The main concern among economists is the 'owners' equivalent rent' (OER) category, which is crucial in calculating housing market inflation. Alan Detmeister from UBS noted that the price changes for OER in October appear to have been set to zero. Krishna Guha from Evercore ISI further analyzed this, suggesting that the BLS applied zero inflation in multiple categories while calculating OER for approximately one-third of cities. This could introduce a downward bias in the data, which the Federal Reserve might need to consider carefully.
Stephanie Roth from Wolfe Research estimated that the slight increase in rent and OER over a two-month period might be more significant when viewed on a month-over-month basis. Other factors, such as the timing of data collection and holiday discounting, could also contribute to downward pressure on certain goods categories. Despite these technical quirks, the market has interpreted the data as a dovish signal, but economists expect the Federal Reserve to put less weight on this reading.

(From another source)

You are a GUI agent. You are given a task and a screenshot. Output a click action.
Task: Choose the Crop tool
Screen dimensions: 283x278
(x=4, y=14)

The skepticism towards the report predates its release, with concerns about bias due to the government shutdown's impact. As the trading day progressed, Wall Street's enthusiasm waned, with technology stocks and economy-linked shares experiencing declines. Yields also retreated from their lows. The controversy surrounding the report's methodology and potential biases has sparked discussions, inviting economists and investors to share their thoughts and interpretations.